Zentralisierung, Virtualisierung, Streaming - Teil 1

Application Delivery im Überblick

11. April 2007, 22:00 Uhr | Christa Anderson, Frank Roth/wg Christa Anderson ist Strategic Technology Manager und Frank Roth Managing Director bei Visionapp.

Der Markt bietet zahlreiche Methoden der Application Delivery (Anwendungsbereitstellung) für Windows-Applikationen. Jede dieser Methoden weist Vor- und Nachteile auf, keine eignet sich für alle Anwender gleich gut. Dieser zweiteilige Beitrag befasst sich deshalb mit den Lösungsvarianten zentralisierter Anwendungsbereitstellung. Er gibt einen Überblick über heute verfügbare Techniken und beleuchtet deren Praxisrelevanz. Dieser erste Teil stellt die klassische Softwareverteilung dem Server-based Computing gegenüber, während Teil zwei in der Folgeausgabe der LANline sich dem Hype rund um Streaming- und Virtualisierungstechniken widmen wird.

Heute wird die Unternehmens-IT mehr denn je daran gemessen, welchen messbaren Wertbeitrag sie
zum Unternehmenserfolg erbringt.
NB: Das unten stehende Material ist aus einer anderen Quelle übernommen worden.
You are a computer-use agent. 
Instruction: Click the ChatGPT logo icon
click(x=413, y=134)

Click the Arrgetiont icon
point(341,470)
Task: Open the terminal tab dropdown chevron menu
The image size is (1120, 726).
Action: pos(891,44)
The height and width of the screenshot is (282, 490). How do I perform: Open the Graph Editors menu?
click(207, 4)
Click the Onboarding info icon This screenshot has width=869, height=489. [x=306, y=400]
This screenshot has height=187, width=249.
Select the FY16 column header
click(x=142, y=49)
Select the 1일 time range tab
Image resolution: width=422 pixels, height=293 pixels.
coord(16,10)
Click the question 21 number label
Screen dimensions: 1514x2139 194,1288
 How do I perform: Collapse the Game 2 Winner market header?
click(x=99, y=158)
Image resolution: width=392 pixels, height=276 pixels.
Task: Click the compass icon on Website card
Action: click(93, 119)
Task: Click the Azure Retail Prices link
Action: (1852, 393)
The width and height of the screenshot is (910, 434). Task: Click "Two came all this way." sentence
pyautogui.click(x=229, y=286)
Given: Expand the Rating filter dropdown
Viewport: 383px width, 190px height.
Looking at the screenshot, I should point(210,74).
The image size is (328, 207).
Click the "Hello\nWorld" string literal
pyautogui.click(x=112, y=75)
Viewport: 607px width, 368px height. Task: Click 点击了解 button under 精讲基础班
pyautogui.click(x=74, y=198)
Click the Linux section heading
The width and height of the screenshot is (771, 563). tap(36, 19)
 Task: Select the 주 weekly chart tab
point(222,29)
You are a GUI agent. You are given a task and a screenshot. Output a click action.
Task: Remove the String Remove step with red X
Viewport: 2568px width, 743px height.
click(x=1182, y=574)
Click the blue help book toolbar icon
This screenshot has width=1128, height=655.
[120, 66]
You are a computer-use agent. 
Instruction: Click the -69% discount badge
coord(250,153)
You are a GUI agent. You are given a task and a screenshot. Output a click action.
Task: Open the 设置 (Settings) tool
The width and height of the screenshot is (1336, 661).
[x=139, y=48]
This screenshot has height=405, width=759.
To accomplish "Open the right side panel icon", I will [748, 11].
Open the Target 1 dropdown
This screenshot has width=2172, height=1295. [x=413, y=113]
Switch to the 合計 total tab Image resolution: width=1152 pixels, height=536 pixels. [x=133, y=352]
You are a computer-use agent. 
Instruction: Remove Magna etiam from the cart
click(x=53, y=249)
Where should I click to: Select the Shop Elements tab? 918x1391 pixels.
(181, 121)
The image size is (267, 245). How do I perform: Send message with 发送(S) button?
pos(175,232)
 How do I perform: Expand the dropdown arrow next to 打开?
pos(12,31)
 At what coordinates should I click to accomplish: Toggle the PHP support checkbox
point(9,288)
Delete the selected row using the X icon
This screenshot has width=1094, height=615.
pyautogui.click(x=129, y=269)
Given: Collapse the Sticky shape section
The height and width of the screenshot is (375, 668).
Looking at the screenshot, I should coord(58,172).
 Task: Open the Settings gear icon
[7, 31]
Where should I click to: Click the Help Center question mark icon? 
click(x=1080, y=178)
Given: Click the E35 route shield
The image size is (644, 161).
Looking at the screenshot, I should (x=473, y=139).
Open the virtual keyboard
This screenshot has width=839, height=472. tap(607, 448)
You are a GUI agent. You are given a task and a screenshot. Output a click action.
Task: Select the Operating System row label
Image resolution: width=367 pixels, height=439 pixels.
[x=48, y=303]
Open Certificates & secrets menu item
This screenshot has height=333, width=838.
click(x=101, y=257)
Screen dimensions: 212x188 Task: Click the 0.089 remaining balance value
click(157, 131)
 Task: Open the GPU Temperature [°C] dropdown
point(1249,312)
In dieser Betrachtung spielt die wirtschaftliche Bereitstellung
der Anwendungen eine entscheidende Rolle. Der Aufbau und Betrieb einer robusten und verlässlichen
Plattform zur effizienten Bereitstellung von Anwendungen (Application-Delivery-Plattform) stellt in
diesem Zusammenhang eine der größten Herausforderungen für die IT-Abteilung dar.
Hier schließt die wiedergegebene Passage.